O nacionalismo, verdadeiro
anacronismo nos tempos atuais, ganha corpo e cresce de maneira
impressionante, não somente nas regiões do Báltico e do Cáucaso,
mas praticamente pela totalidade dos mais de 20 milhões de
quilômetros quadrados do país com a maior extensão territorial do
mundo.
O novo tratado de união,
elaborado por Mikhail Gorbachev e sua equipe, se contém falhas, é
infinitamente mais evoluído do que o atual, que data de 1922. Ainda
assim, líderes regionais populistas, de uma miopia política
contundente, opõem-se a ele, na base do "não li e não
gostei", indiferentes se suas Repúblicas têm ou não condições
de sobreviver com dignidade enquanto Estados independentes.
A onda contra Gorbachev cresce
a cada dia que passa, colocando a sobrevivência, não apenas da
"perestroika", mas até mesmo do cargo e da permanência na
vida pública desse fascinante estadista, em absoluto risco.
O populismo tem um retrospecto
trágico no correr da história, em especial neste século, quando
foi causa de pelo menos duas guerras mundiais. Mas os soviéticos, e
em especial os russos, estão se deixando levar pelo "canto da
sereia" das propostas de Bóris Yeltsin, vagas ao extremo, que
nem mesmo ele próprio é capaz de defini com clareza quais sejam.
É evidente para qualquer
analista à distância do palco da tragédia qual é o objetivo do
presidente da Rússia: o poder pelo poder. Seus seguidores, todavia,
agindo na base do puro desespero, sequer param para fazer a mínima
análise a respeito. Embarcam nas promessas mirabolantes desse líder
que não desperta a mínima confiabilidade nos círculos ocidentais
mais sérios, que entendem a necessidade de uma União Soviética
forte e democratizada, para a manutenção do equilíbrio mundial.

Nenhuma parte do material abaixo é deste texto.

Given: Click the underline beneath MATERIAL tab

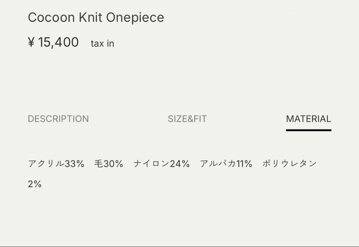Looking at the screenshot, I should 308,130.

O país está à beira de uma
guerra civil que parece a cada dia mais próxima e inevitável. A
população vem tomando Gorbachev, responsável pela miraculosa
abertura democrática num Estado que já foi tido como a mais rígida
e perversa ditadura que o mundo conheceu, como bode expiatório para
vícios, desmandos e erros que se acumularam por sete décadas.
É um processo de catarse
coletiva, ao mesmo tempo em que o povo concentra todas suas
esperanças em quem lhe acena com prosperidade, caída do céu, com
riqueza fácil até, o que, convenhamos, realisticamente não passa
de um perigoso e irresponsável exercício de demagogia.
(Artigo publicado na página
15, Internacional, do Correio Popular, em 12 de março de 1991).